- PROBLEM -
Below are lines of data. Give the number of them that contain the string "will", and nothing else.
BEGIN SUPPLIED MATERIAL
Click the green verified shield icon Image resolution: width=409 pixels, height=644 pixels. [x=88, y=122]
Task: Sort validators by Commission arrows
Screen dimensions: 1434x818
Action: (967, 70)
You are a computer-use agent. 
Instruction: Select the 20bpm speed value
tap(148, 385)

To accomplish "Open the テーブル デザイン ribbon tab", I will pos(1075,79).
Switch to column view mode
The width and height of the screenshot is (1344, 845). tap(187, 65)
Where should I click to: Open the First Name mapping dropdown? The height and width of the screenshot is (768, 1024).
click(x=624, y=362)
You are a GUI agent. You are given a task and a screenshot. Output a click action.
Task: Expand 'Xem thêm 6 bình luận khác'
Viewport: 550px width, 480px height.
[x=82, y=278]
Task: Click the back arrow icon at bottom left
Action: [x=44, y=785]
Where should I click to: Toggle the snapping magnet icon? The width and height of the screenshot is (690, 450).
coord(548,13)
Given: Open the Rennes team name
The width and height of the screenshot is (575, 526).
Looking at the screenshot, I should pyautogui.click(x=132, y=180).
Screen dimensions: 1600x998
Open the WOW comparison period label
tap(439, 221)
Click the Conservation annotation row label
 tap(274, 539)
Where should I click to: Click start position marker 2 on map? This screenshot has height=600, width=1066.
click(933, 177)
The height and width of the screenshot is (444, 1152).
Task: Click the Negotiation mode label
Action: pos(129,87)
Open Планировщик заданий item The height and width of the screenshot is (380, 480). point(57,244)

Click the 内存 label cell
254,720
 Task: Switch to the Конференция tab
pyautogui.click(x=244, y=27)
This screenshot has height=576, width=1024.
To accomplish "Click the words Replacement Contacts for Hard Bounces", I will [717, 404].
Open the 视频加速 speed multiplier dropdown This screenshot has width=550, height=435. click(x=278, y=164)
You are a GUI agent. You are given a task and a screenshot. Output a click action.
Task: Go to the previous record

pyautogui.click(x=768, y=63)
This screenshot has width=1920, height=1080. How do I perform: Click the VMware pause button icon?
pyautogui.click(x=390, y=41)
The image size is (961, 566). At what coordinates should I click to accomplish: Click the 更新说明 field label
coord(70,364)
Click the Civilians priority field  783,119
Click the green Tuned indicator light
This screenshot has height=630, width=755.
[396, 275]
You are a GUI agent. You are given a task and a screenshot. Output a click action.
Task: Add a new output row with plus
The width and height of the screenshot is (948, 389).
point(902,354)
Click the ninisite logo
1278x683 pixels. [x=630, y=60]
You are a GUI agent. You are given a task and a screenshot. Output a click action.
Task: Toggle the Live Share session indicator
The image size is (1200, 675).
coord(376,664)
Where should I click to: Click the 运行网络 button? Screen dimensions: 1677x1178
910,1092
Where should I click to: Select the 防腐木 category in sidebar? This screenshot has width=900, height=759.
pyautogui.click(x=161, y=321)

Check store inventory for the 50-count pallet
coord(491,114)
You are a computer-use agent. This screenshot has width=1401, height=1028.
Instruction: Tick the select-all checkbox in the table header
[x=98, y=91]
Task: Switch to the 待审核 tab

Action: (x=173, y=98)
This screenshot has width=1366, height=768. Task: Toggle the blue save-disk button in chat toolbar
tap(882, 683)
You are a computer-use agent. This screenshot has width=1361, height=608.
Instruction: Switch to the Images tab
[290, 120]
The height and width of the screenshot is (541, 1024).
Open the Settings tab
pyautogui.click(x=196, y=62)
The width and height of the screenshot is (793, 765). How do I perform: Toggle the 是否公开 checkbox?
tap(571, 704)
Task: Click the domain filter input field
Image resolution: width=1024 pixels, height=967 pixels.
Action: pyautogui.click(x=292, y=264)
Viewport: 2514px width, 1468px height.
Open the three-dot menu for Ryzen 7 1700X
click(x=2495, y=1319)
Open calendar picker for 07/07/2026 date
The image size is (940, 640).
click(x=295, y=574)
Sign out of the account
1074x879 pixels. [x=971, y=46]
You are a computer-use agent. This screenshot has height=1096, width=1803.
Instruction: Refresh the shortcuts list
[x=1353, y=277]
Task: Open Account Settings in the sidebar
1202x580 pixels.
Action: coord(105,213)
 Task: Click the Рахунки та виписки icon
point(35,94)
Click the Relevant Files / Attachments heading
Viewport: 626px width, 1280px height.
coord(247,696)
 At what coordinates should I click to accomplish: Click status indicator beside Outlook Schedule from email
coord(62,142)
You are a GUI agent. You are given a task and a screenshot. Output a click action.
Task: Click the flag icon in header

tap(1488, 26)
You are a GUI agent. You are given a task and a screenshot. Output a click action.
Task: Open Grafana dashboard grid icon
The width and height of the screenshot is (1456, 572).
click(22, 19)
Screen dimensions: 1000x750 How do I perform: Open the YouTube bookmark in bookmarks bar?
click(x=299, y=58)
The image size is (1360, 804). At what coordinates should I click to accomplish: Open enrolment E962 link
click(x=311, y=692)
END SUPPLIED MATERIAL
- YOUR SOLUTION -
2